Tracing how sauna works for health – Integrative Practitioner


Written by Alison Proffitt

Researchers in Finland sought to determine the extent to which the practice of Finnish sauna bathing (FSB) reduces morbidity and mortality rates. They found that a sauna bath releases white blood cells into the bloodstream, which play a major role in the body’s defense against pathogens and various diseases. The study was published last week in the journal temperature (DOI: 10.1080/23328940.2026.2645467).

Heat stress poses a major physiological challenge to the human body; However, regular sauna bathing, as a form of controlled heat exposure, has been linked to health benefits. The study aims to explore potential mechanisms behind these benefits, the researchers wrote.

Researchers studied 51 adults (27 women, 24 men) with an average age of 50 years who were exposed to a 30-minute session of acute FSB at temperature73°C with a short cooling shower halfway through. Venous blood samples were collected at baseline, immediately after 30Minutes after FSB, immune cells and 37 cytokines were analyzed. Participants were allowed to drink water throughout.

The researchers found that a sauna session increased the number of circulating white blood cells. “My total white blood cell (WBC) count rose significantly and remained slightly elevated at 30Minutes after the sauna for women. The number of neutrophils and lymphocytes increased immediately after FSB but returned to baseline after 30minutes, while MXD cells (monocytes, eosinophils, and basophils) remained elevated.

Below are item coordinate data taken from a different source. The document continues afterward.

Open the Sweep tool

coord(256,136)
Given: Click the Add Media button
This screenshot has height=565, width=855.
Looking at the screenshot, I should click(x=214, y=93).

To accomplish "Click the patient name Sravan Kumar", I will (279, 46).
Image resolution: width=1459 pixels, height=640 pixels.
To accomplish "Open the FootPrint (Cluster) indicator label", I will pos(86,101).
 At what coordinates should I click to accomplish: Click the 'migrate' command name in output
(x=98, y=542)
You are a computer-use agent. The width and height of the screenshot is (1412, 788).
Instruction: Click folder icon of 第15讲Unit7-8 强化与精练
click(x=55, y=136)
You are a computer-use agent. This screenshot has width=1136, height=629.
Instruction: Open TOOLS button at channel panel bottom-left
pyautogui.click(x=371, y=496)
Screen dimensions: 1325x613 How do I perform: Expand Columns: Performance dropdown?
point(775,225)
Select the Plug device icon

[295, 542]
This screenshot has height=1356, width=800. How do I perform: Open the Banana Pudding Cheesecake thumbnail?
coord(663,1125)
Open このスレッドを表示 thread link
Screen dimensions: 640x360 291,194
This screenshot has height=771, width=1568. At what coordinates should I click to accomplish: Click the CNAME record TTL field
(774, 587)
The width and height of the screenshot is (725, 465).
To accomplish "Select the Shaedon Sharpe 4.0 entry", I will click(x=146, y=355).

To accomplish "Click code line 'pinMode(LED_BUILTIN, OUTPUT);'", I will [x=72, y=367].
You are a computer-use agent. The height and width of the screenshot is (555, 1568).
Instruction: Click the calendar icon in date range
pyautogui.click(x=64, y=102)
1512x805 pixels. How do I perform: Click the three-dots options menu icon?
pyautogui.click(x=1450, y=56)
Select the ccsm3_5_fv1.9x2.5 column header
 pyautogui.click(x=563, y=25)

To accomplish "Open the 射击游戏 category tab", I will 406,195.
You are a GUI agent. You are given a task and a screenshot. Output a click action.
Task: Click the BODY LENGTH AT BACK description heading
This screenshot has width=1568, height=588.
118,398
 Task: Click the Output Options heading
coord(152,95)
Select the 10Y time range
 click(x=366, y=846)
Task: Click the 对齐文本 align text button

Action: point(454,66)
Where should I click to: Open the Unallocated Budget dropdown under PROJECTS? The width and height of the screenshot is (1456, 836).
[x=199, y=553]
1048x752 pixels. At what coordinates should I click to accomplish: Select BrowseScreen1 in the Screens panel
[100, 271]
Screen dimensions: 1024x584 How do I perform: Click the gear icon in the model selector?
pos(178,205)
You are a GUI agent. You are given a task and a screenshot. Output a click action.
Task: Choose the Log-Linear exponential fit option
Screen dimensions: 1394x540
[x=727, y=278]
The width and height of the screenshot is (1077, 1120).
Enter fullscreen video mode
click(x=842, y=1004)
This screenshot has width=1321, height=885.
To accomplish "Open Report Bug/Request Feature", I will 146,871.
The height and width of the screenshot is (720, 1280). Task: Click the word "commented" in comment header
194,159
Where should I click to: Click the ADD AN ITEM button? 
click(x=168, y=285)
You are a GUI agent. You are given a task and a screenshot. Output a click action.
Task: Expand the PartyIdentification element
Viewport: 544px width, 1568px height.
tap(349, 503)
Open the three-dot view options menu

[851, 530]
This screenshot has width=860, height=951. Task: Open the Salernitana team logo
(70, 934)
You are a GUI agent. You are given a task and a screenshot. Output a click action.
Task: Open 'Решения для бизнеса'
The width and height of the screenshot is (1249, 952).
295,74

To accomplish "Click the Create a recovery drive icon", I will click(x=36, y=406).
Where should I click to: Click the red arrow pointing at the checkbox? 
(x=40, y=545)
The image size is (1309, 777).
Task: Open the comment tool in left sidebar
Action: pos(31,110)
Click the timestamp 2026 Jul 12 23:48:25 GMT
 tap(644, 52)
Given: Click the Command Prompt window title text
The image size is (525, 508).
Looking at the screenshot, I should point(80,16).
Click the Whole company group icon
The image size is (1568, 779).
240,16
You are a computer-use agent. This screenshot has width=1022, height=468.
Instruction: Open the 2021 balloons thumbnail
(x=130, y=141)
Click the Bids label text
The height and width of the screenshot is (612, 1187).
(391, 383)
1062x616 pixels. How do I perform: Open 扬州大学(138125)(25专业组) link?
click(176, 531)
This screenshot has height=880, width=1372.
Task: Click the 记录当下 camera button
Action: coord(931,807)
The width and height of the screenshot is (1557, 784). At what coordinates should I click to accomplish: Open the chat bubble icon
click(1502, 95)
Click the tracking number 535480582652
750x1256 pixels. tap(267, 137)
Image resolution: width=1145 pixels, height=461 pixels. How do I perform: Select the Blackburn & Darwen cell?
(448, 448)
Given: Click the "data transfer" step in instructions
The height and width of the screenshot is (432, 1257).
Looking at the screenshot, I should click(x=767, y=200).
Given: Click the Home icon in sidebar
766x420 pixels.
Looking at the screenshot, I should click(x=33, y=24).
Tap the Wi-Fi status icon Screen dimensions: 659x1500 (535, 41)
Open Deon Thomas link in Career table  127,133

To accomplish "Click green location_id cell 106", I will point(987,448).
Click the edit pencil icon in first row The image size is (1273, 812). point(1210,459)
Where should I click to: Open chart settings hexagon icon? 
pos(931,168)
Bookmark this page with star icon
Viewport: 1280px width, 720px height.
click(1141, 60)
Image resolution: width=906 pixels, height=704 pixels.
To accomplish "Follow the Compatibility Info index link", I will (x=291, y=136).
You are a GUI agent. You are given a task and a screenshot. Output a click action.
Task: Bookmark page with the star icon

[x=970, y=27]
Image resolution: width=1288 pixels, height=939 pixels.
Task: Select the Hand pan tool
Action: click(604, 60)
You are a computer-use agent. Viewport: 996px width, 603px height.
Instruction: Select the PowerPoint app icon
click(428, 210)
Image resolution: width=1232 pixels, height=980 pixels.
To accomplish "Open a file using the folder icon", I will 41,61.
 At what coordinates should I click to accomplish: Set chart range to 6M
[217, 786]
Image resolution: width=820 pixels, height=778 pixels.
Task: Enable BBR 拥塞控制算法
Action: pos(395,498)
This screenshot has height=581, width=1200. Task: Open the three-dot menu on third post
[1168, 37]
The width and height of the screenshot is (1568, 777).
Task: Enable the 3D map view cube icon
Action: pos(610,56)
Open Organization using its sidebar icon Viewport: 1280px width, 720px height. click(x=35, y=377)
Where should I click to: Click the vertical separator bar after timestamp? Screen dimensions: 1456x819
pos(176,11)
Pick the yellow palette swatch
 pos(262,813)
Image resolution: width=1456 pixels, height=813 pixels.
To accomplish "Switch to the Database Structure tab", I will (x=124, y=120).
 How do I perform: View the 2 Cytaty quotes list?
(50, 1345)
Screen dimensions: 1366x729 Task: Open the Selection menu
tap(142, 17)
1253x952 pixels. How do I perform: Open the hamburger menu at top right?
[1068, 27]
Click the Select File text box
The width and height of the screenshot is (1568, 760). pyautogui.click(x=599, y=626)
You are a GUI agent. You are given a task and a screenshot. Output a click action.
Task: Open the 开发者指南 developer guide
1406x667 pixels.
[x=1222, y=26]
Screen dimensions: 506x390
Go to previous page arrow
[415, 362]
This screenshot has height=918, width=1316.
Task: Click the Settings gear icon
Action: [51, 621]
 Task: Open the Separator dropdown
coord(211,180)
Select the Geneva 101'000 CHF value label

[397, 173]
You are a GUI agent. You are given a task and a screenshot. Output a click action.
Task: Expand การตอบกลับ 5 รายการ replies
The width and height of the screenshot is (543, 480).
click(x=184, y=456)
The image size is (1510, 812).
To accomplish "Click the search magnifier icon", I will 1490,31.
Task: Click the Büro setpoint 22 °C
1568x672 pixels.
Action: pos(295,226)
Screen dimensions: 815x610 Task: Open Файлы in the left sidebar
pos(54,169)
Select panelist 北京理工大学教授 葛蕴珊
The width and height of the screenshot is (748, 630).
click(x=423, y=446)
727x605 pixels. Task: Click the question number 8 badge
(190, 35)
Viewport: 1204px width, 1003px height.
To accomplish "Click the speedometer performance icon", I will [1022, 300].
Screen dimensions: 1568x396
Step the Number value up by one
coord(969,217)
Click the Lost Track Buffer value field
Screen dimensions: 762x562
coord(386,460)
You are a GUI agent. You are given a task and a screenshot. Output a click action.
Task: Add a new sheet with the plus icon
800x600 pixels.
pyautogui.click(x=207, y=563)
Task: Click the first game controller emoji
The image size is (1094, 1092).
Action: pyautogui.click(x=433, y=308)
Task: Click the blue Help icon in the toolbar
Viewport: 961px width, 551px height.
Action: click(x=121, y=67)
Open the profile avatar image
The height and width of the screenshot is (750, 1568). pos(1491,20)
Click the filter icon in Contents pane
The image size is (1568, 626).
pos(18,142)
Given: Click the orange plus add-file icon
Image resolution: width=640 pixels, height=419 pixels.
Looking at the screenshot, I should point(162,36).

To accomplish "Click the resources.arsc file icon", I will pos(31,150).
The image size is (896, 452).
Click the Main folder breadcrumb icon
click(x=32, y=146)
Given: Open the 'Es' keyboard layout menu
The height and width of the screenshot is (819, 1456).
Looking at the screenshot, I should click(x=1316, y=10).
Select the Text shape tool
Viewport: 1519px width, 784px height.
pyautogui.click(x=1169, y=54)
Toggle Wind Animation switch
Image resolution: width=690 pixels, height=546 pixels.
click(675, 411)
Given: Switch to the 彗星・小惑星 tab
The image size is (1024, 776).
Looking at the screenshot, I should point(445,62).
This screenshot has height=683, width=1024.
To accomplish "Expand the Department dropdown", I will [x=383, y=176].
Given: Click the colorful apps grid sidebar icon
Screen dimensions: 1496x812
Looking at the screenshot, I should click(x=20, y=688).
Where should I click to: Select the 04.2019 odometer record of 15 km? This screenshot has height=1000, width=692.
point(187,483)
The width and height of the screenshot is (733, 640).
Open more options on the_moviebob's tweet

Ilkka Heinonen, an academic research fellow at the University of Turku and first author of this paper, looked at the implications. “This may indicate that the sauna bath mobilizes additional white blood cells from tissues into the bloodstream, where they are redeposited after the session. This type of cyclic release of white blood cells into the bloodstream is beneficial, because once they leave their storage sites, they are better able to patrol the body and respond to pathogens,” she said in a statement.

In addition to immune cells, the researchers also measured levels of several cytokines, which act as mediators of immune defense. On average, sauna bathing had little effect on circulating cytokine levels.

“Interestingly, however, the levels of several cytokines changed in relation to how much body temperature rose during a sauna bath,” says Professor Jari Laukkanen, who led the study at the University of Eastern Finland. “No similar association was observed between white blood cell counts and changes in body temperature.”

The study, which is based on a single sauna session, has limitations. The authors hypothesize that regular sauna users may have different outcomes than those who used it rarely. Regular sauna users are more heat-adapted, but no specific conclusions can be drawn about the development of long-term health effects from a single session. But clearly, the authors wrote, a 30-minute hot bathing session in a Finnish sauna stimulates immune cell mobilization. “The association between changes in body temperature and circulating cytokine levels suggests that heat stress and immune activation may partially, but certainly not completely, mediate the beneficial health effects of sauna baths,” they assert.